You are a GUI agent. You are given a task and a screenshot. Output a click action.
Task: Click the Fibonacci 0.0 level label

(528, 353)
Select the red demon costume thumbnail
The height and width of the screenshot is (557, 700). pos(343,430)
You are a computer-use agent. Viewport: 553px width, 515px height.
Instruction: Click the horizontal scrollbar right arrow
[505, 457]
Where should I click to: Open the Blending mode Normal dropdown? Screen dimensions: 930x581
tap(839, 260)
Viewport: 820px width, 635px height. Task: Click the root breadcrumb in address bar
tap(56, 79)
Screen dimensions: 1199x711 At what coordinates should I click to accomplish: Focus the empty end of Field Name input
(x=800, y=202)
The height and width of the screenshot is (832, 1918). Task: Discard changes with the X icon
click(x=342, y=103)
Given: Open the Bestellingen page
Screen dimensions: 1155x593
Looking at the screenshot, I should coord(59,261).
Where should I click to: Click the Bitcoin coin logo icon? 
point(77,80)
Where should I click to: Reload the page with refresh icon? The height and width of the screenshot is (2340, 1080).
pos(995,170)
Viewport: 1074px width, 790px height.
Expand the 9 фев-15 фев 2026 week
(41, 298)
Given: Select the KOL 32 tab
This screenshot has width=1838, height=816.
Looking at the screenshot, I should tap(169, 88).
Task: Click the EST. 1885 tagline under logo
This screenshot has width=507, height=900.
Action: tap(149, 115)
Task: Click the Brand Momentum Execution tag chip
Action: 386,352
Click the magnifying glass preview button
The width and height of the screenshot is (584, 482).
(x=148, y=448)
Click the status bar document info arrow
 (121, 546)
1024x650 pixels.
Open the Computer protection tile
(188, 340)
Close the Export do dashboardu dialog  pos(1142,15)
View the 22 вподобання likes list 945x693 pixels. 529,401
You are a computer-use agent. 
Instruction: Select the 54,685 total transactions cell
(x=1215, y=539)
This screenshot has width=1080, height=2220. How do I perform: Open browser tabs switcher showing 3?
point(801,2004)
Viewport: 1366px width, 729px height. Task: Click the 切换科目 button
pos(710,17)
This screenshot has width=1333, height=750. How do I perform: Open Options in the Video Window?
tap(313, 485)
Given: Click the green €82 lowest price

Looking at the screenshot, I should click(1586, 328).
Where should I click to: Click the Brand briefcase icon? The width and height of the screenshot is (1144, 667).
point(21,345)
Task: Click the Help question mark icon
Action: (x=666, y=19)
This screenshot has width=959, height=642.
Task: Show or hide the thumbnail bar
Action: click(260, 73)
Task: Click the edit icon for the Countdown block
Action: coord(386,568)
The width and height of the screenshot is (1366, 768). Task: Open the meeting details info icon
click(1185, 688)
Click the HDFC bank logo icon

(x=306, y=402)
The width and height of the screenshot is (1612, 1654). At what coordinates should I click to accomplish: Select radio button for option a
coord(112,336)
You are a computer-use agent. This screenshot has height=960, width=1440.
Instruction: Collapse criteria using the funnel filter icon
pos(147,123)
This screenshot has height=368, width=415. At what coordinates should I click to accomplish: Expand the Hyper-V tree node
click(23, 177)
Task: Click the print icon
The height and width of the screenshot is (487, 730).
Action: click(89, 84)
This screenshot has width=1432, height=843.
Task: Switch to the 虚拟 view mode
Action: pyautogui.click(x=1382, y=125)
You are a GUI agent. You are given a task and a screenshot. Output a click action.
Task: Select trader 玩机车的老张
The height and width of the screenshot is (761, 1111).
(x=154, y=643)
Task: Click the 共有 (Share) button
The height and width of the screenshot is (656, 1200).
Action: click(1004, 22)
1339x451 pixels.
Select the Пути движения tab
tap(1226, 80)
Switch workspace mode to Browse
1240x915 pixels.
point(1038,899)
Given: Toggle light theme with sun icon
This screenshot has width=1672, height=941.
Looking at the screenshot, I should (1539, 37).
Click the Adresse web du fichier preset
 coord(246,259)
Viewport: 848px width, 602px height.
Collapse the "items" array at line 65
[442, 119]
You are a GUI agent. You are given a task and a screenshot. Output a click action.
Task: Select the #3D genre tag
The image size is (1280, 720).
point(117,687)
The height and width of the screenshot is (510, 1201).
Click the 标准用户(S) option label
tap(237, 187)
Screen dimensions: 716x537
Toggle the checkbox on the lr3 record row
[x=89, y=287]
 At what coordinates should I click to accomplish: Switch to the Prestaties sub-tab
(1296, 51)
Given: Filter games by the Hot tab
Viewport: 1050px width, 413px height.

* * * *

Directions for this task: Set down, exactly as they appear above, all lines from the one that has "Viewport: 1366px width, 729px" down to the one that has "Switch workspace mode to Browse", including those two and no others.

Written solution:
Viewport: 1366px width, 729px height. Task: Click the 切换科目 button
pos(710,17)
This screenshot has width=1333, height=750. How do I perform: Open Options in the Video Window?
tap(313, 485)
Given: Click the green €82 lowest price

Looking at the screenshot, I should click(1586, 328).
Where should I click to: Click the Brand briefcase icon? The width and height of the screenshot is (1144, 667).
point(21,345)
Task: Click the Help question mark icon
Action: (x=666, y=19)
This screenshot has width=959, height=642.
Task: Show or hide the thumbnail bar
Action: click(260, 73)
Task: Click the edit icon for the Countdown block
Action: coord(386,568)
The width and height of the screenshot is (1366, 768). Task: Open the meeting details info icon
click(1185, 688)
Click the HDFC bank logo icon

(x=306, y=402)
The width and height of the screenshot is (1612, 1654). At what coordinates should I click to accomplish: Select radio button for option a
coord(112,336)
You are a computer-use agent. This screenshot has height=960, width=1440.
Instruction: Collapse criteria using the funnel filter icon
pos(147,123)
This screenshot has height=368, width=415. At what coordinates should I click to accomplish: Expand the Hyper-V tree node
click(23, 177)
Task: Click the print icon
The height and width of the screenshot is (487, 730).
Action: click(89, 84)
This screenshot has width=1432, height=843.
Task: Switch to the 虚拟 view mode
Action: pyautogui.click(x=1382, y=125)
You are a GUI agent. You are given a task and a screenshot. Output a click action.
Task: Select trader 玩机车的老张
The height and width of the screenshot is (761, 1111).
(x=154, y=643)
Task: Click the 共有 (Share) button
The height and width of the screenshot is (656, 1200).
Action: click(1004, 22)
1339x451 pixels.
Select the Пути движения tab
tap(1226, 80)
Switch workspace mode to Browse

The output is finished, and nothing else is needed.